──────── Listing ────────
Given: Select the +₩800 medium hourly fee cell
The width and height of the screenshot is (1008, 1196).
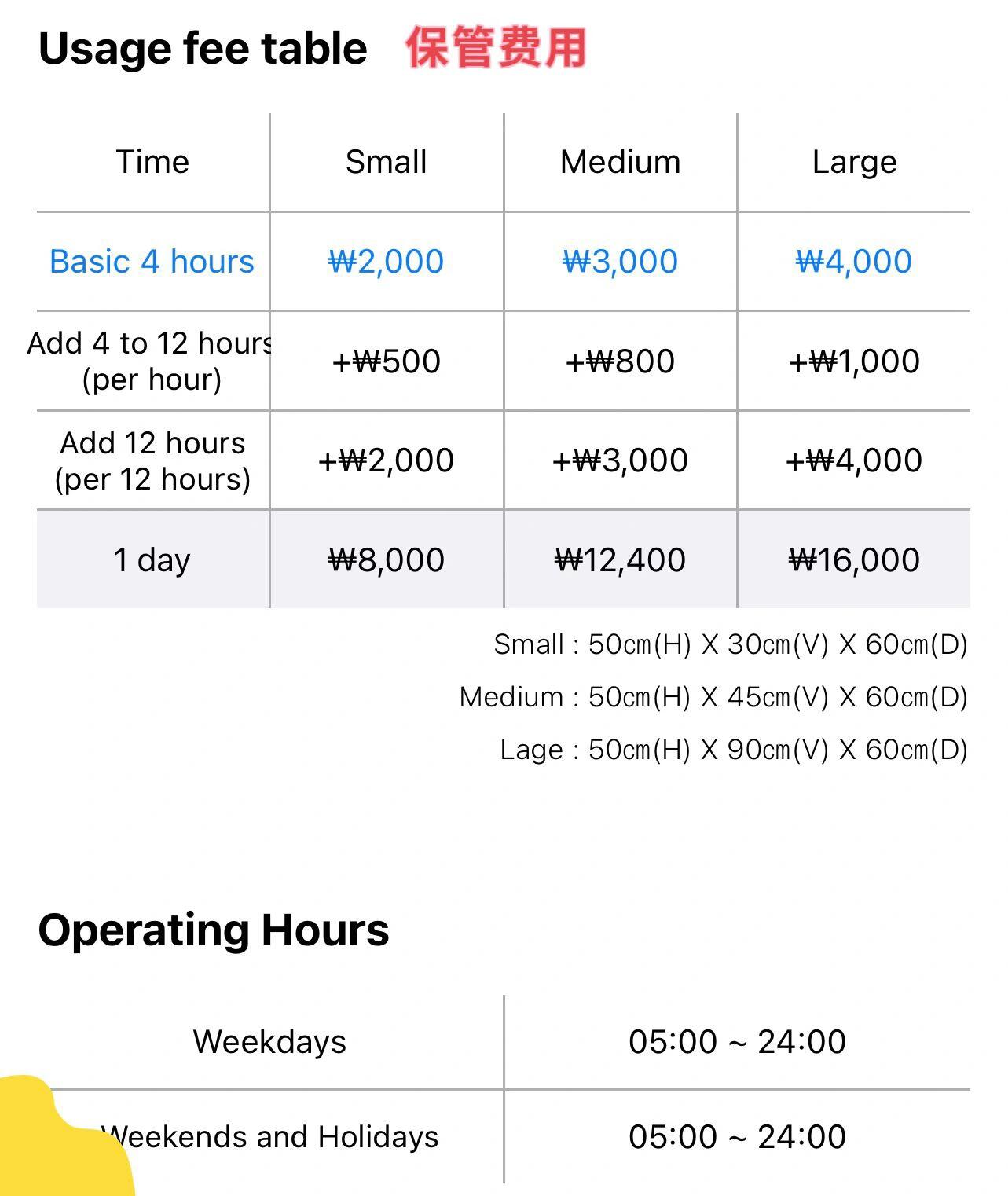Looking at the screenshot, I should 620,361.
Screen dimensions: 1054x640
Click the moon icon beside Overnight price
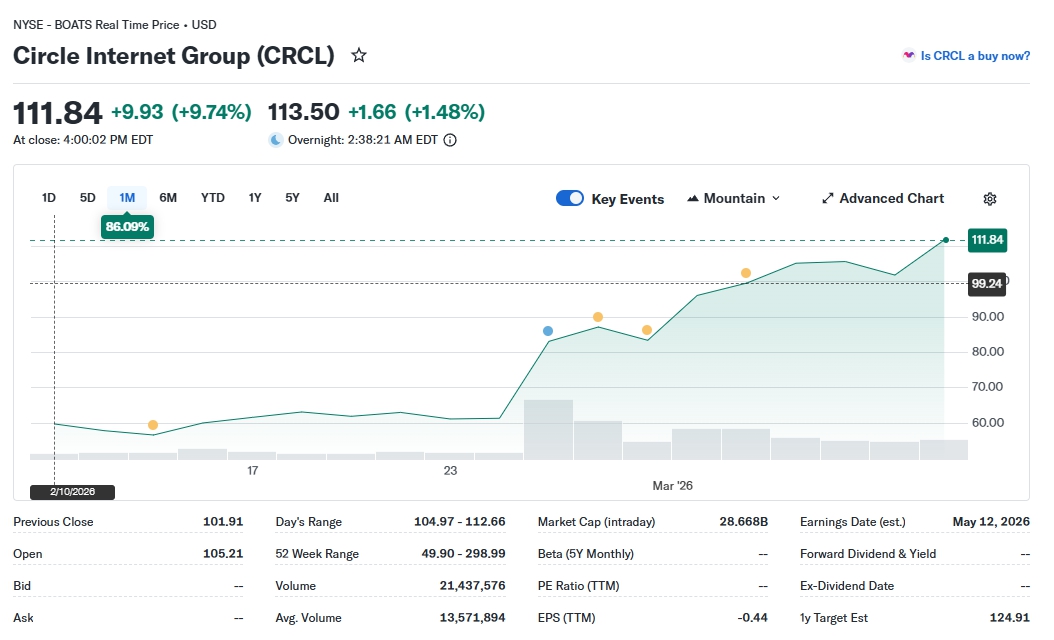pyautogui.click(x=276, y=140)
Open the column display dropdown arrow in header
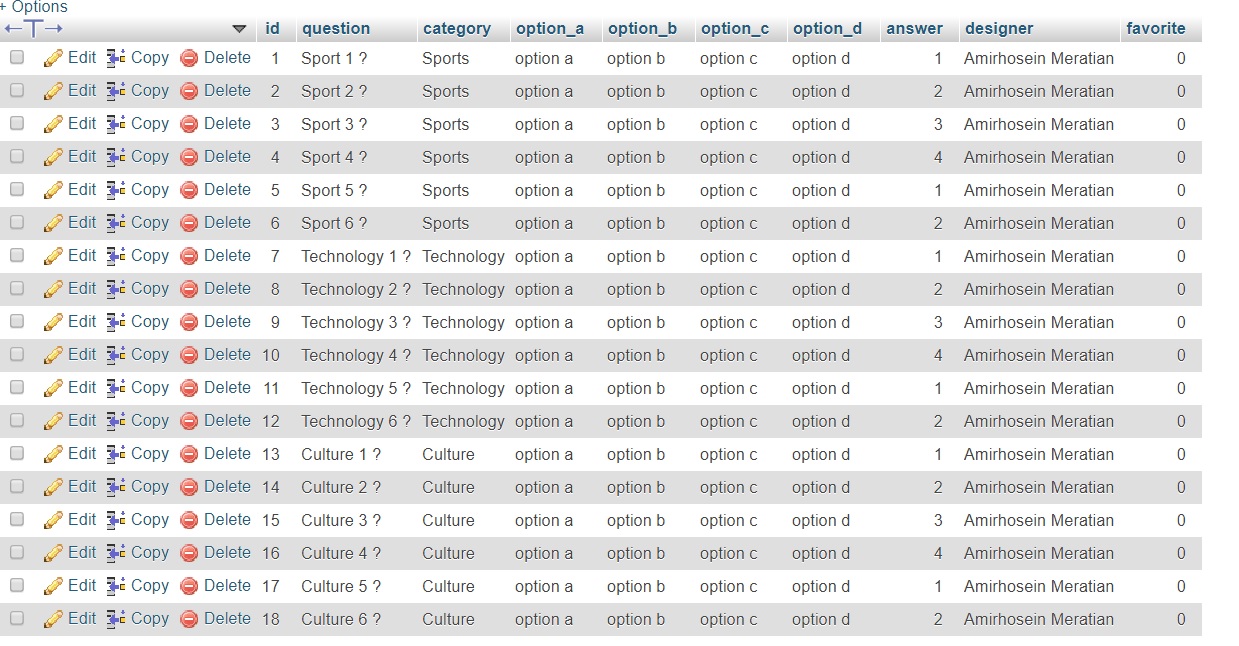Viewport: 1239px width, 646px height. click(x=239, y=29)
────────
Render the lines of the material above as a numbered list, omitting any blank lines and leaving the pictures out.

1. Given: Select the +₩800 medium hourly fee cell
2. The width and height of the screenshot is (1008, 1196).
3. Looking at the screenshot, I should 620,361.
4. Screen dimensions: 1054x640
5. Click the moon icon beside Overnight price
6. pyautogui.click(x=276, y=140)
7. Open the column display dropdown arrow in header
8. Viewport: 1239px width, 646px height. click(x=239, y=29)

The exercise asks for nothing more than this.